_Material for the task:_
=====
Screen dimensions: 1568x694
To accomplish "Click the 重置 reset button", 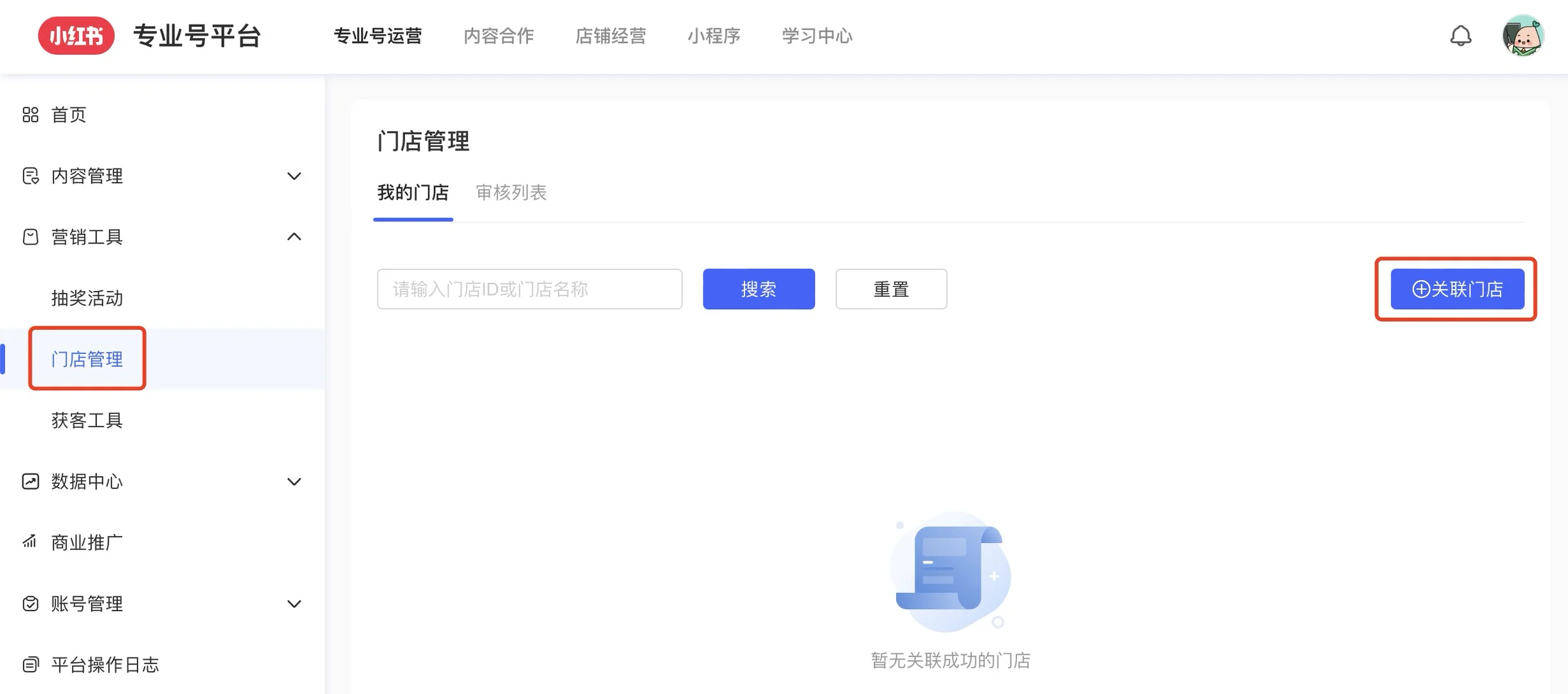I will (x=891, y=289).
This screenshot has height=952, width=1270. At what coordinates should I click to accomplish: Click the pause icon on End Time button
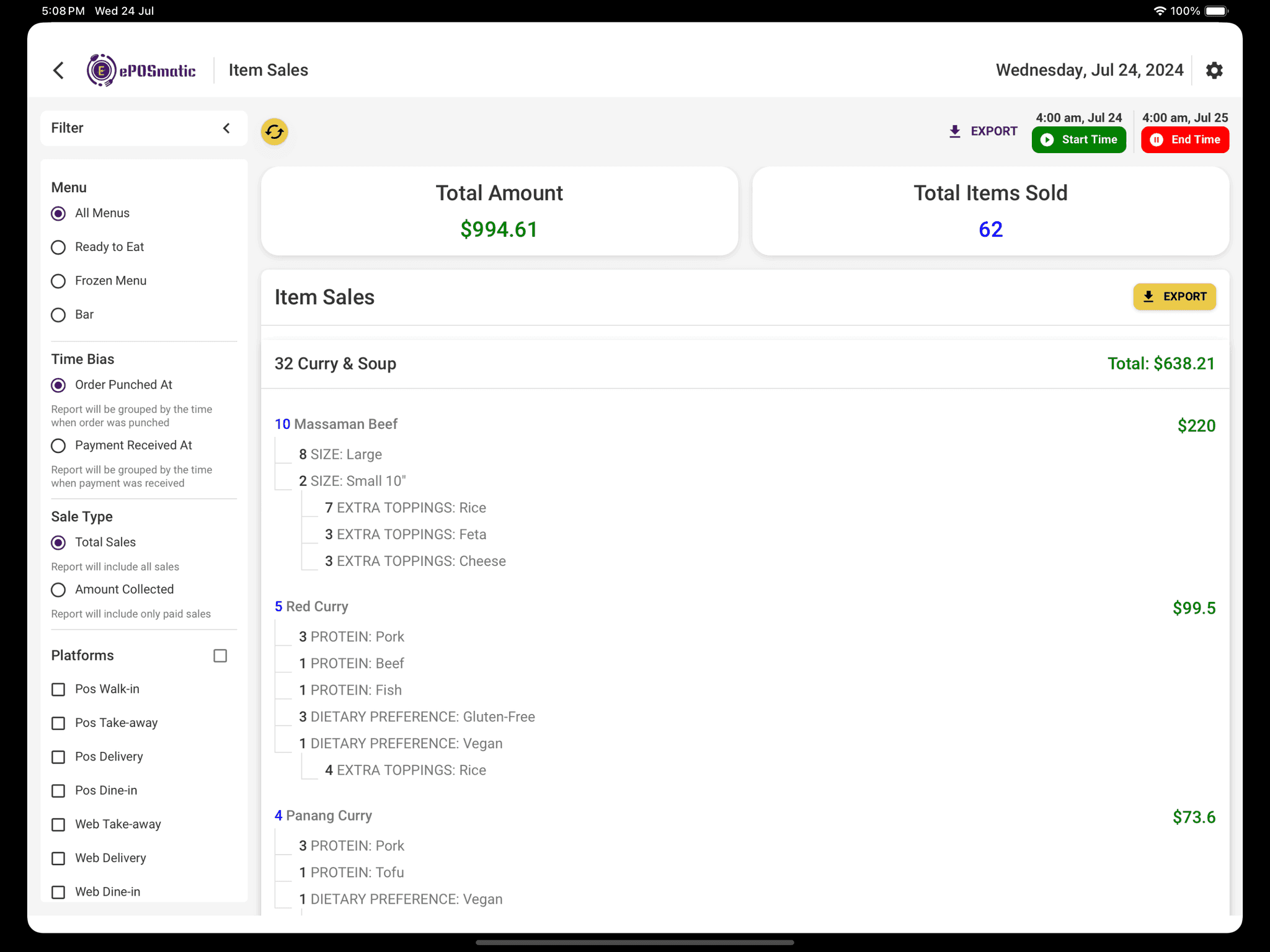pyautogui.click(x=1157, y=139)
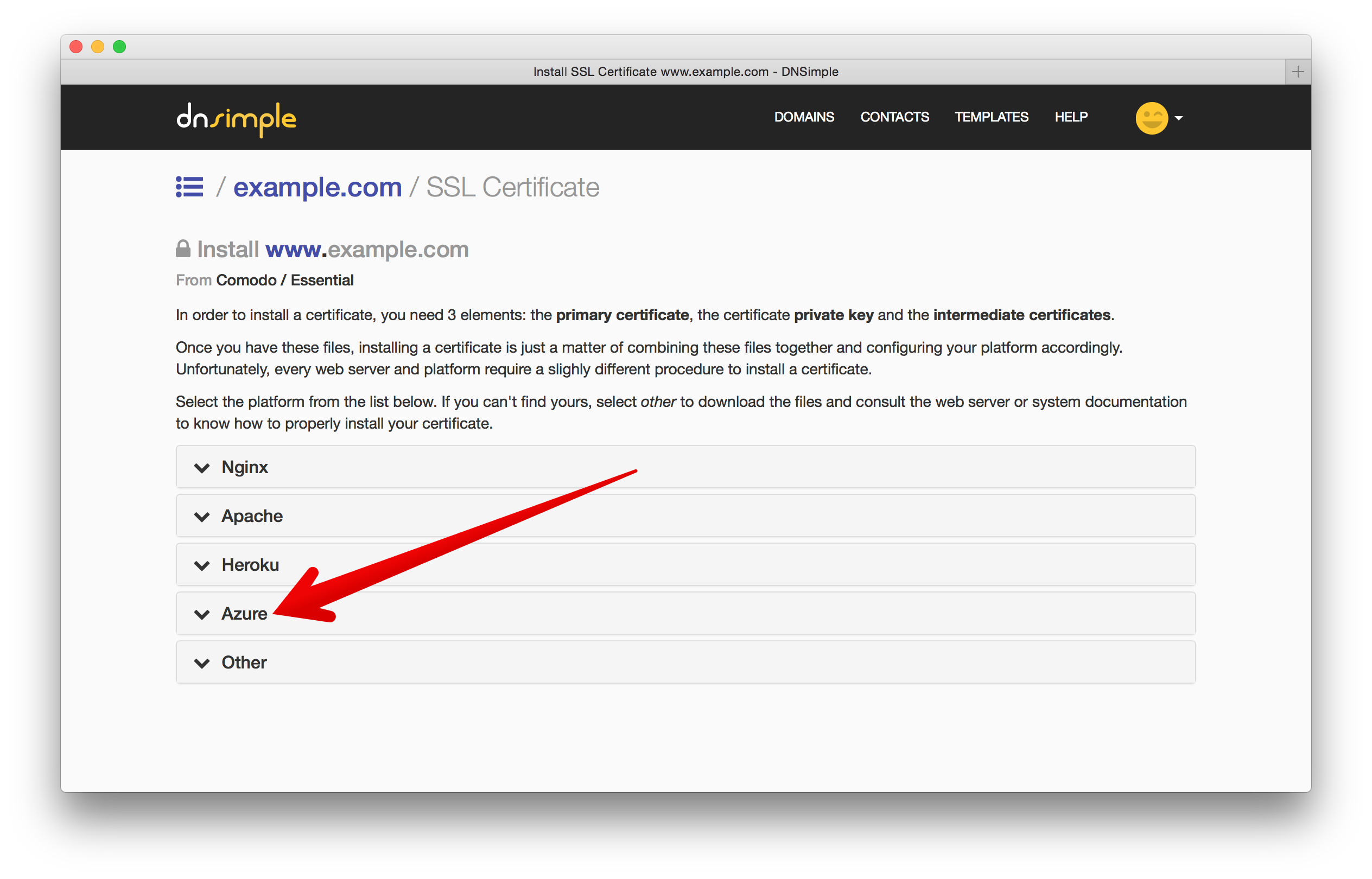Open the Apache instructions panel
Image resolution: width=1372 pixels, height=879 pixels.
(x=252, y=516)
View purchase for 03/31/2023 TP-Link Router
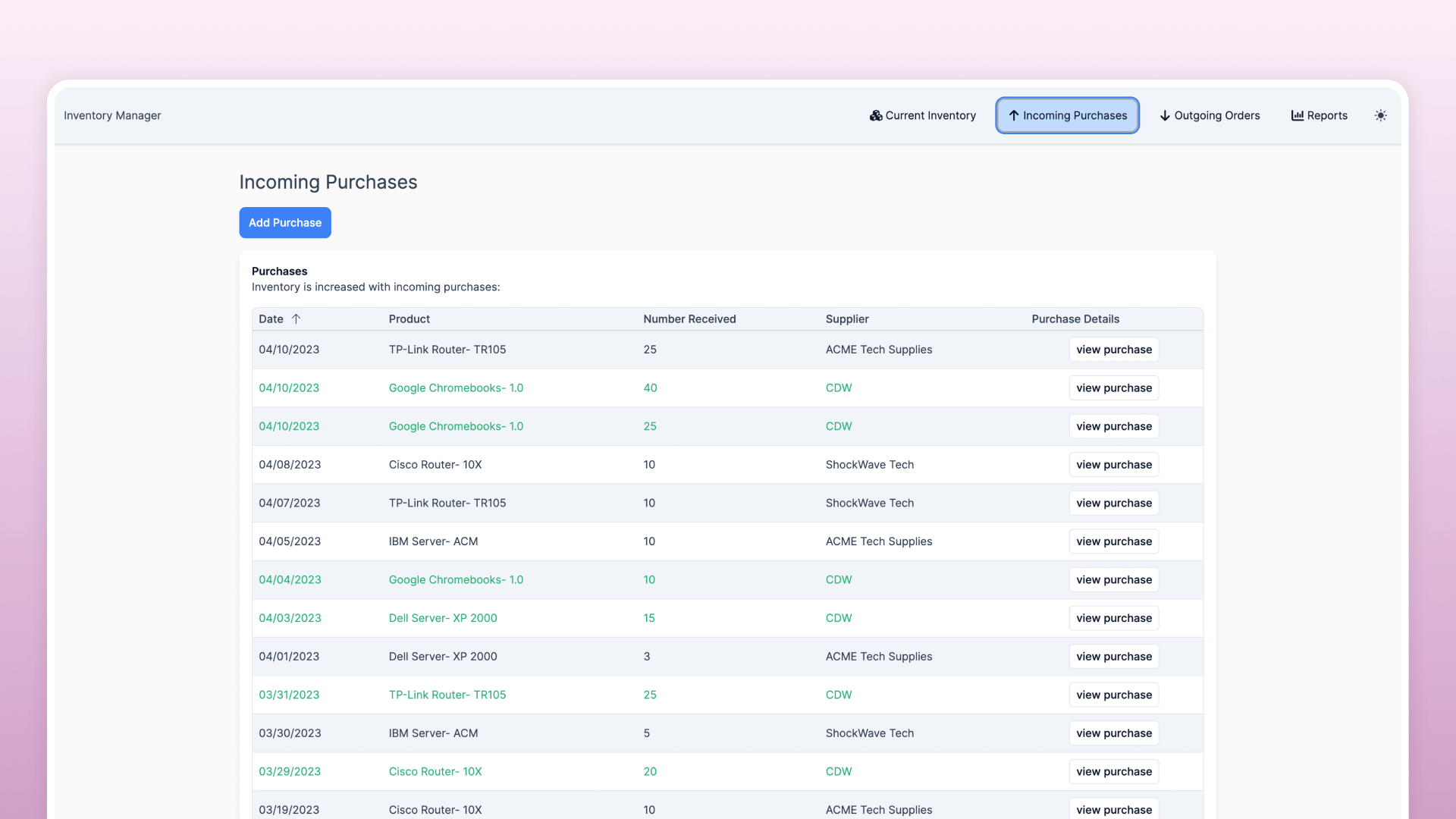 tap(1113, 695)
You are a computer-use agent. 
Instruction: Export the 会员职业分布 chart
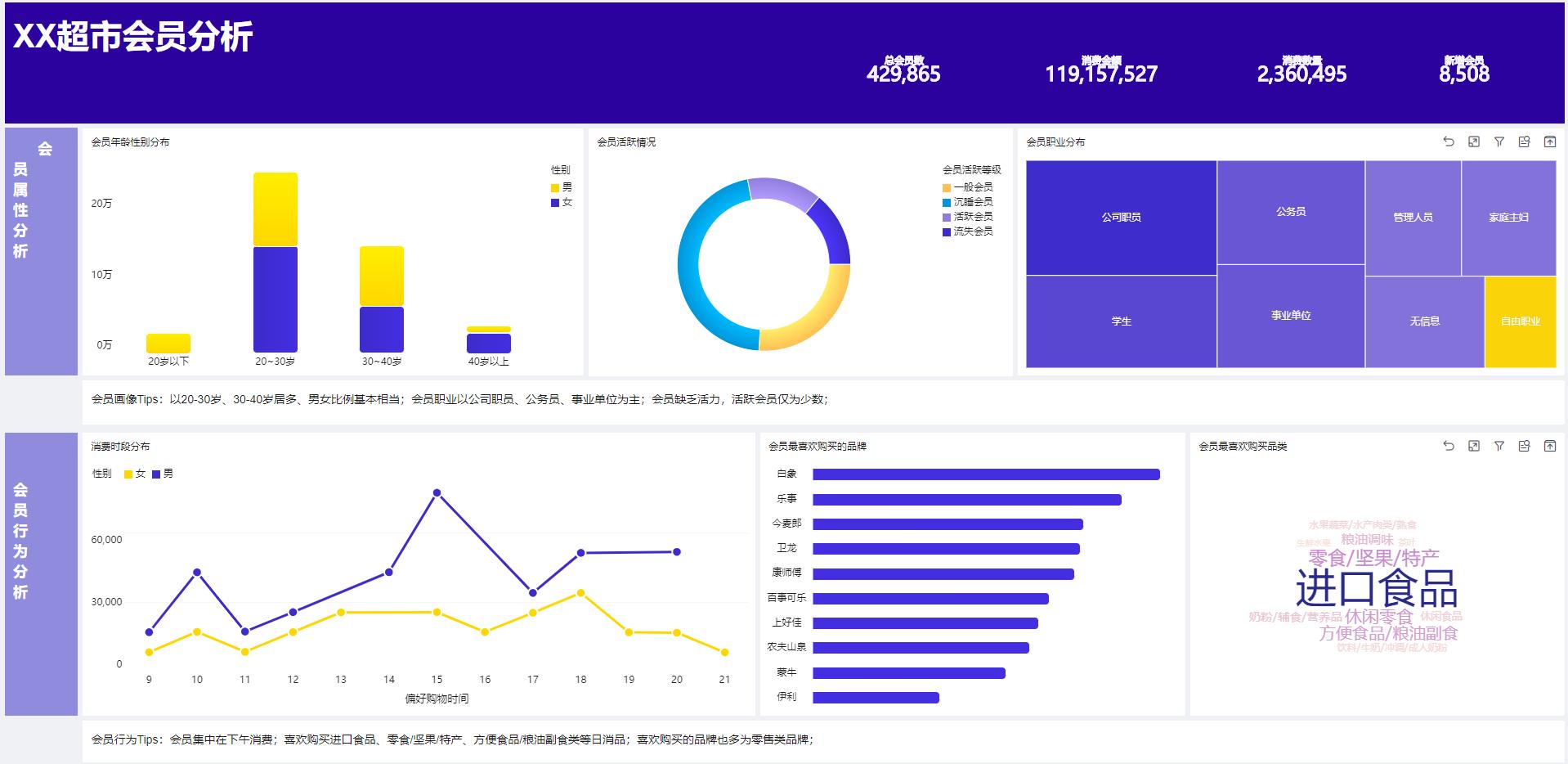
=====
_Assigned task:_ Set down, in exact form, only the lines that start at the one containing "You are a computer-use agent." and finish at the last line of the material; pictures do not go in.

_Result of this task:_
You are a computer-use agent. 
Instruction: Export the 会员职业分布 chart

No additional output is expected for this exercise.